> Provided text:

The non-reality of nothingness

Jonathan Bricklin brickmar at EARTHCOM.NET
Tue Nov 18 13:41:30 CST 1997


Miguel Angel has offered some quotes about the Absolute from Nisargadatta.
They comprise a useful focal point for a discussion about that which cannot
really be discussed.  I have little doubt that Nisgardatta was an
enlightened being, but I have some questions concerning how some of his
enlightenment got translated (through Balsekar) into English.  Actually, I
find Balsekar, the little I've read of him, to be a bit more circumspect in
taking
on the Absolute.   I can jump from him to Sankara to Lao Tzu to Huang
Po to Ramakrishna to Krishnamurti pretty easily, but some of what you have
quoted here is like landing in quicksand.  Maybe that's just what it's
meant to do.


> 1)  REALITY (THE ABSOLUTE) IS CONTENTLESS.  PURE BEING IS SILENCE

> No particular thought can be mind's natural state, only silence.
> Not the idea of silence, but silence itself. When the mind is in its
> natural state, it reverts to silence spontaneously after every
experience,
> or, rather,
> every experience happens against the background of silence.  (242)

And, guess what?, silence exists against the background of experience.

> About this exercise: Write out the post about the non-reality of nothingness word for word, from "Miguel Angel has" up to and including "meant to do.". Rely solely on the post about the non-reality of nothingness.

> Extracted material:
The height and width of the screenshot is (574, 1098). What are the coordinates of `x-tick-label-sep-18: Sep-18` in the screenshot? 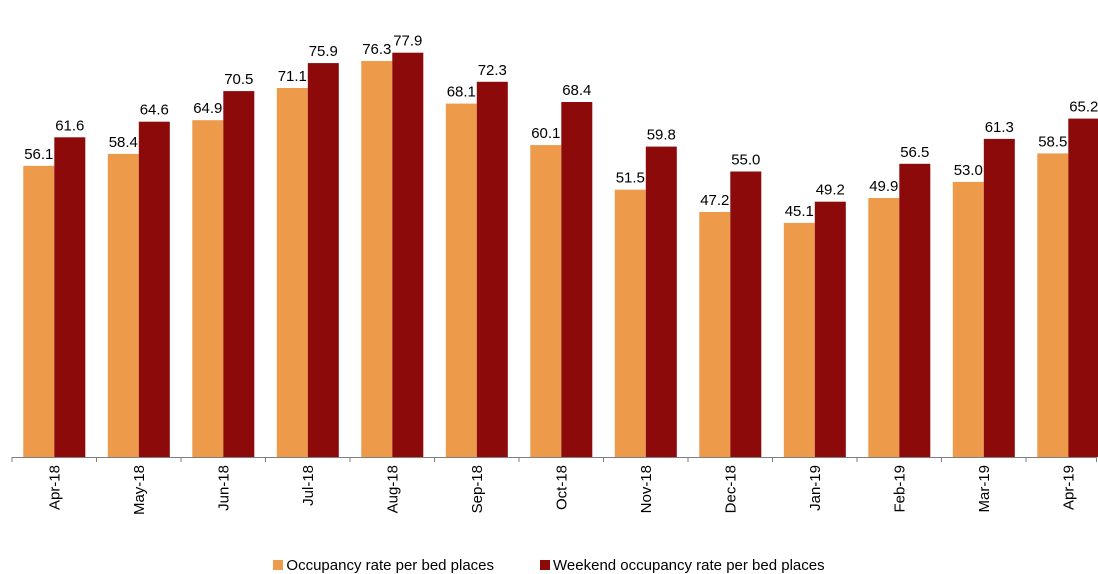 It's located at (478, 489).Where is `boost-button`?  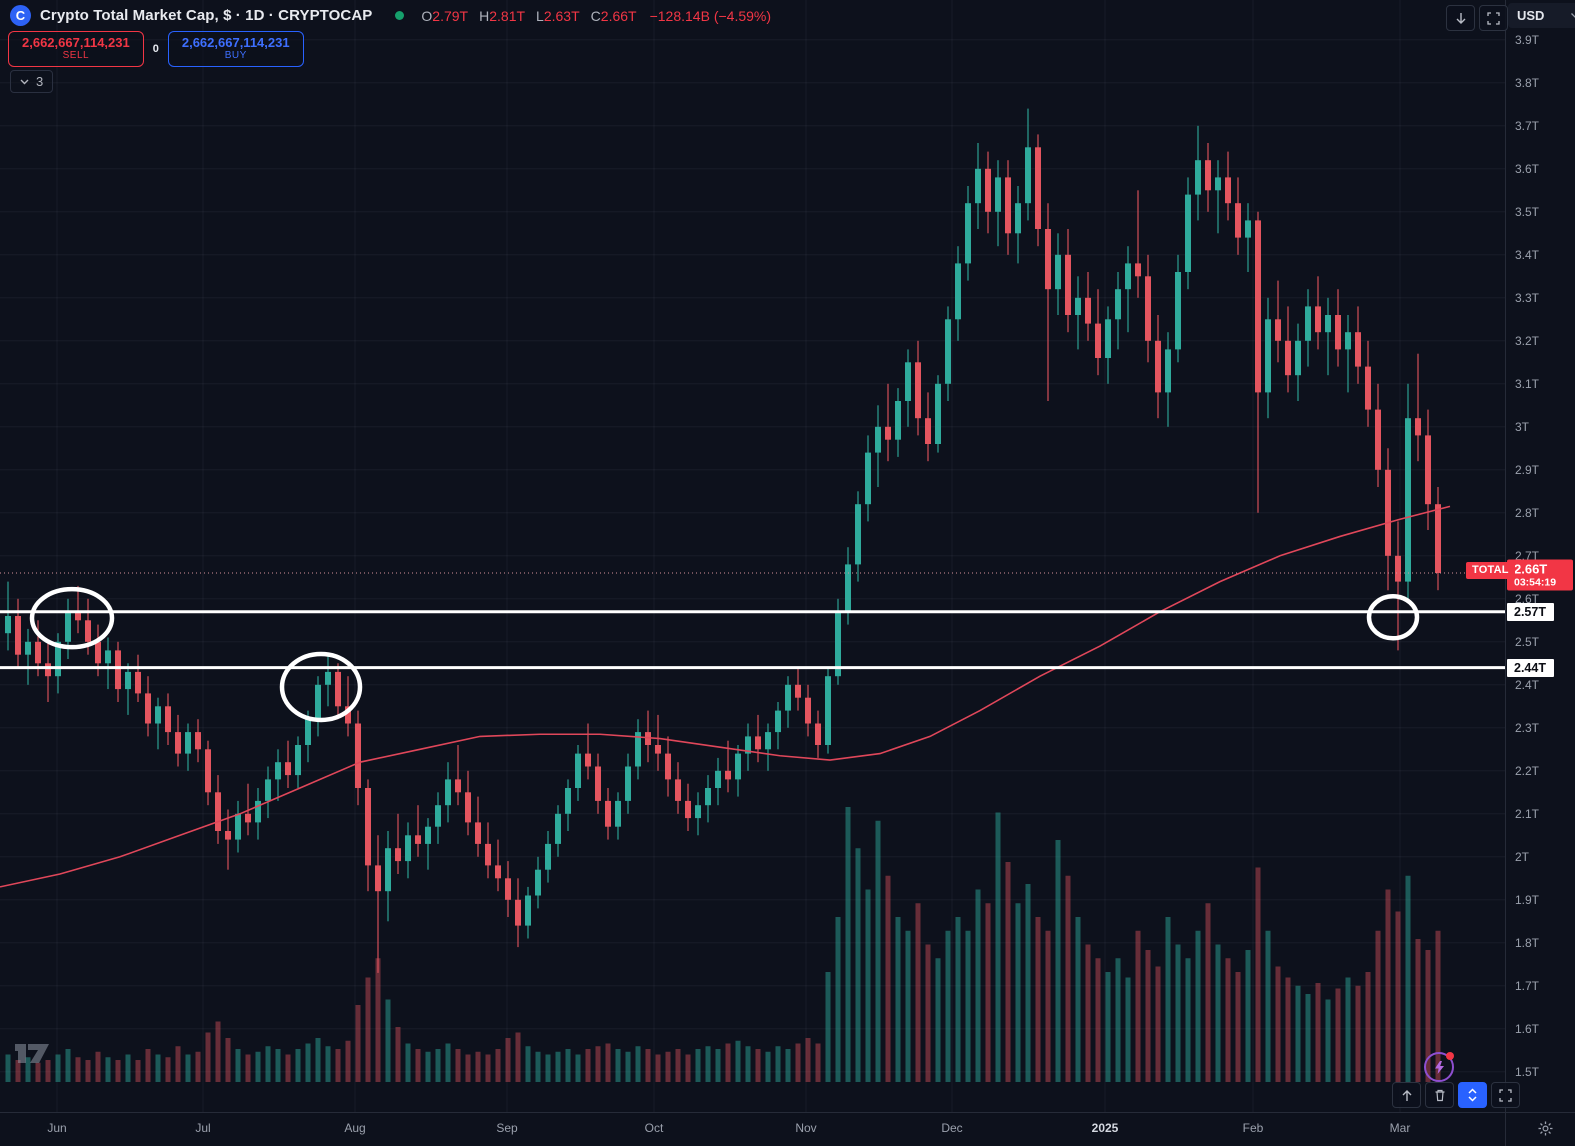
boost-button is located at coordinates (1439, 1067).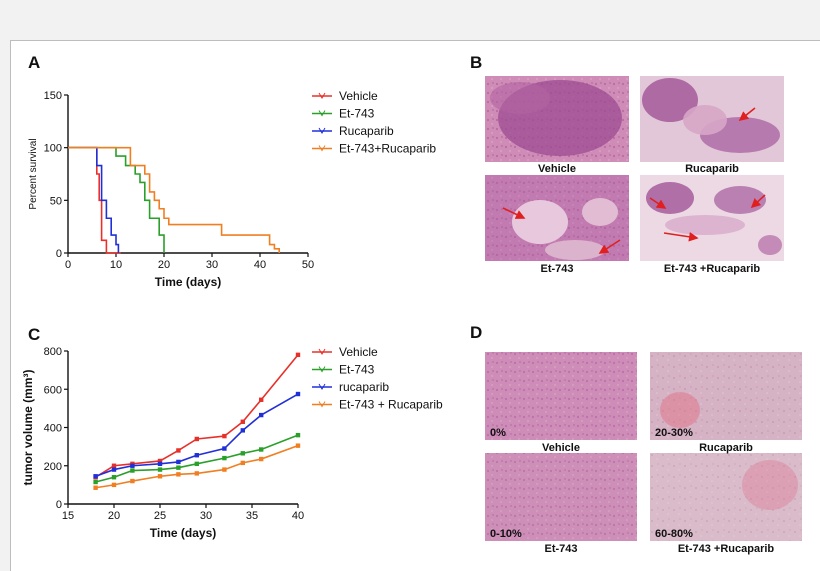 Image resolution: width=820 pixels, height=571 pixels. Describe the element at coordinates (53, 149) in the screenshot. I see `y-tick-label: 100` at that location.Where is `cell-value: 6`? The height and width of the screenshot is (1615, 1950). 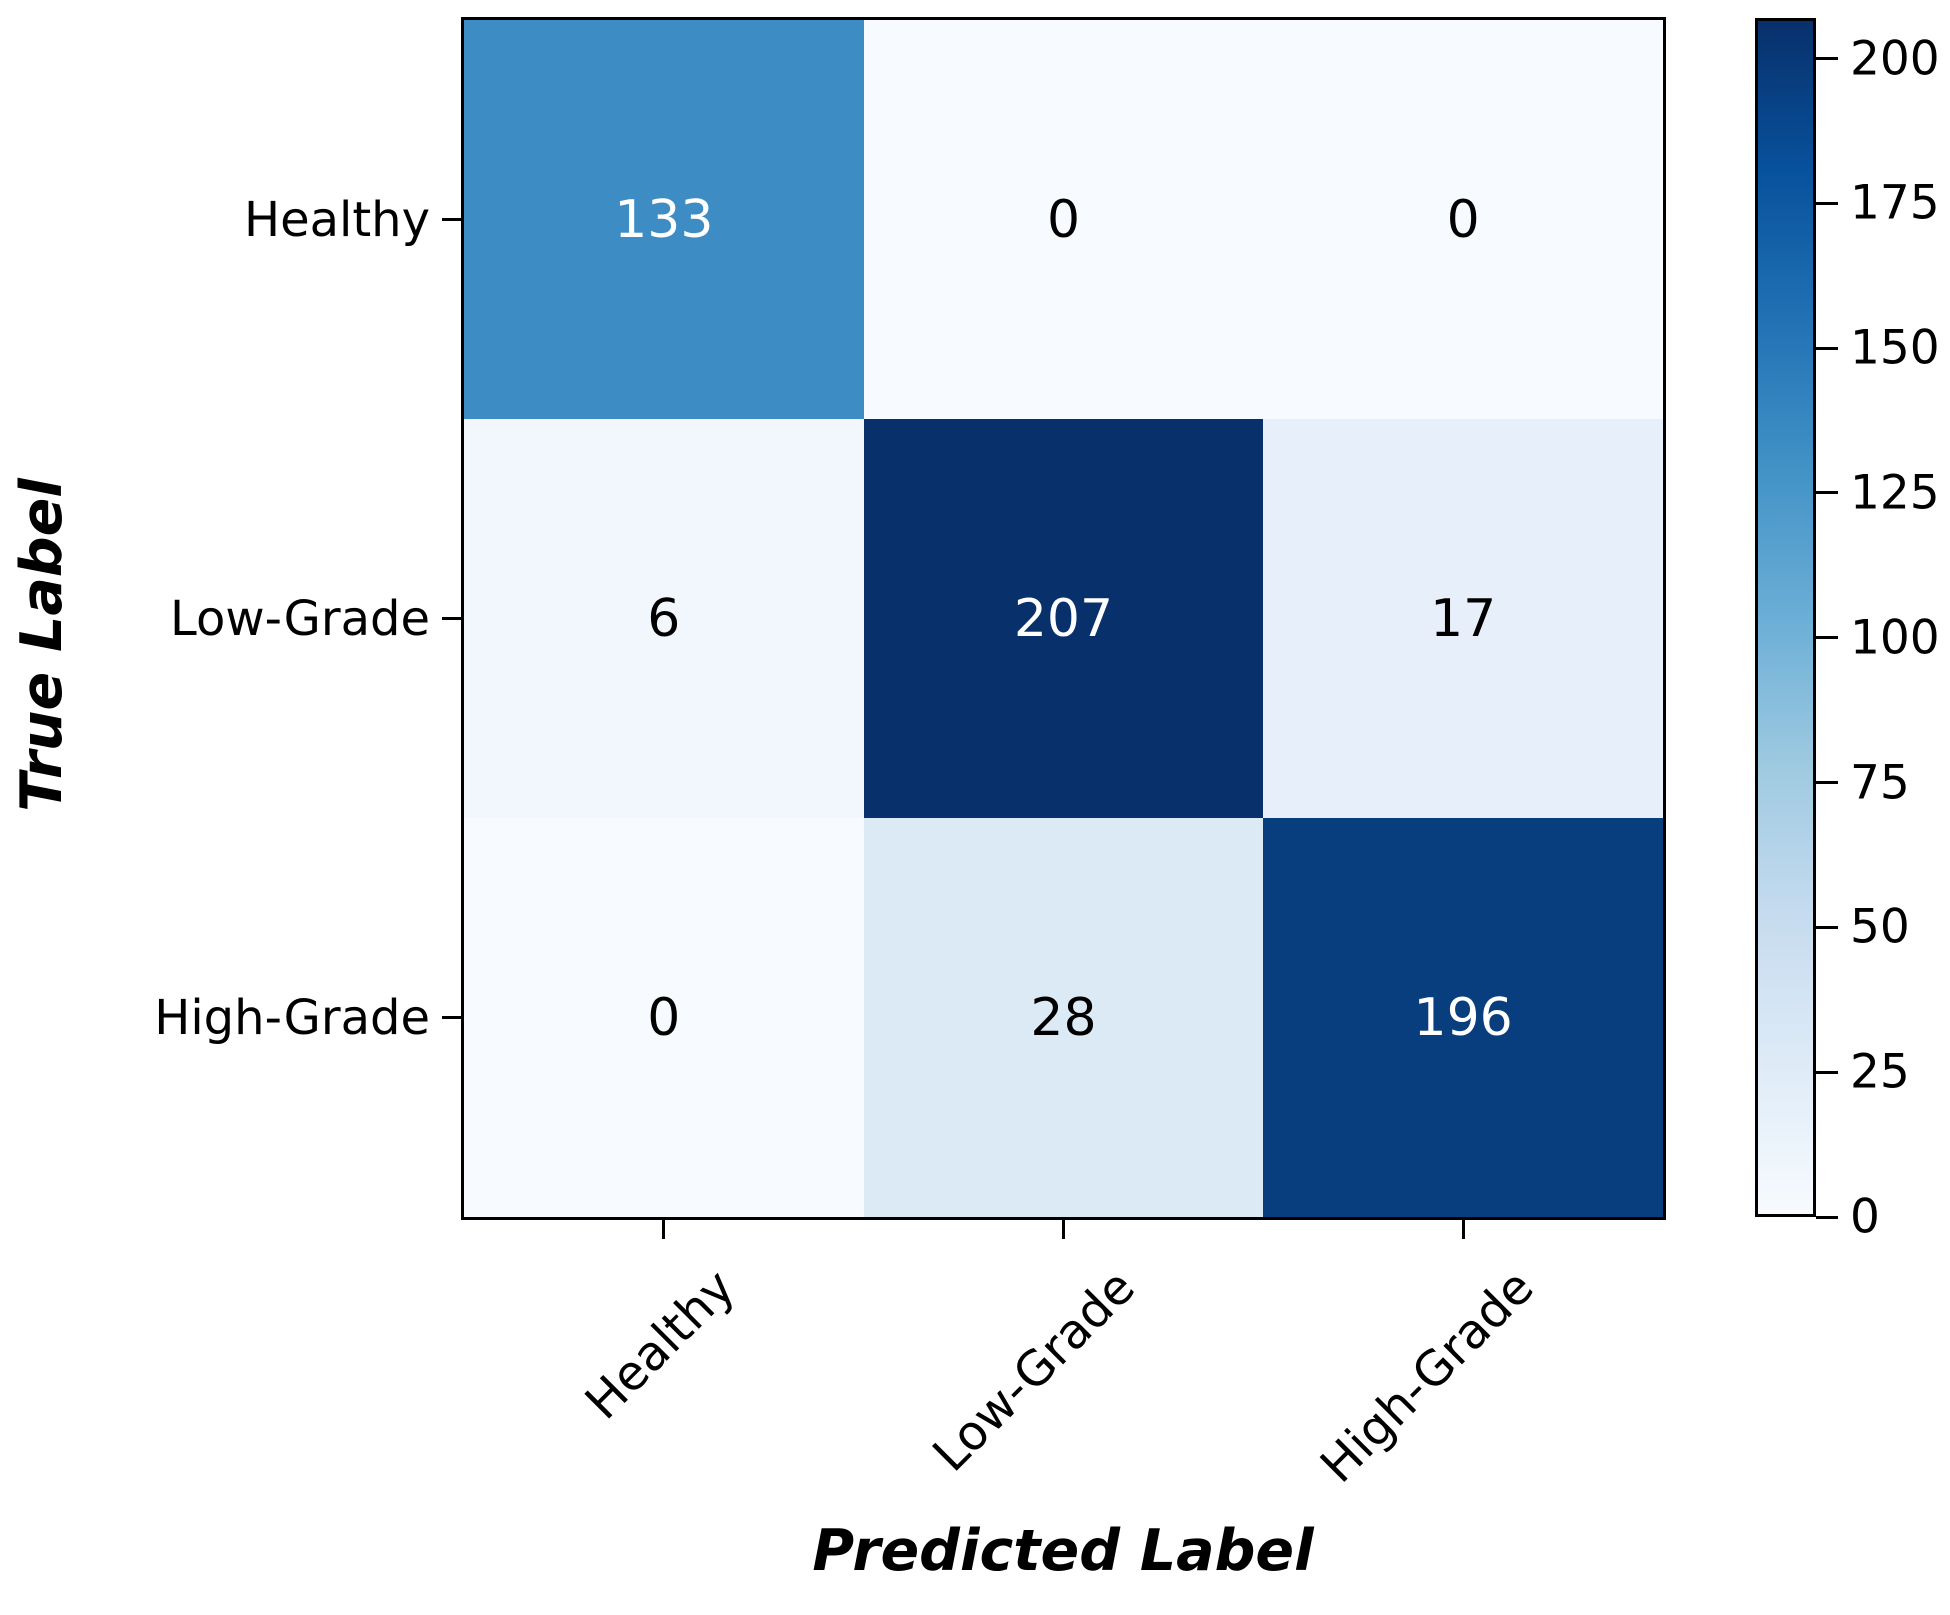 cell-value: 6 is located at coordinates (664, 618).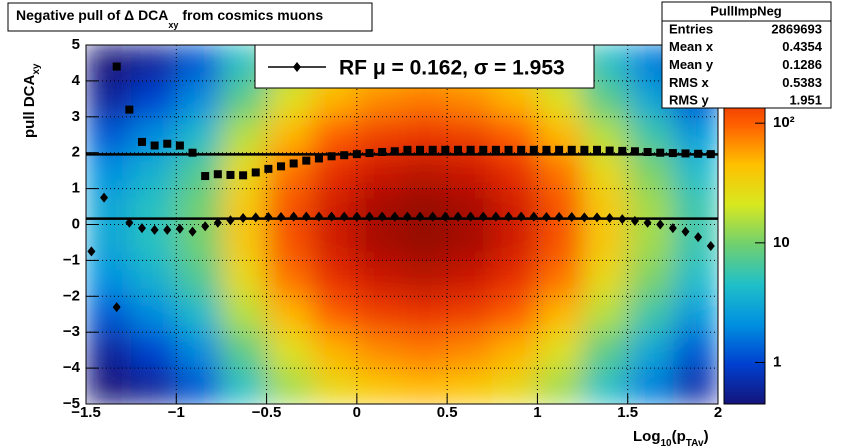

> Exercise response:
Miguel Angel has offered some quotes about the Absolute from Nisargadatta.
They comprise a useful focal point for a discussion about that which cannot
really be discussed.  I have little doubt that Nisgardatta was an
enlightened being, but I have some questions concerning how some of his
enlightenment got translated (through Balsekar) into English.  Actually, I
find Balsekar, the little I've read of him, to be a bit more circumspect in
taking
on the Absolute.   I can jump from him to Sankara to Lao Tzu to Huang
Po to Ramakrishna to Krishnamurti pretty easily, but some of what you have
quoted here is like landing in quicksand.  Maybe that's just what it's
meant to do.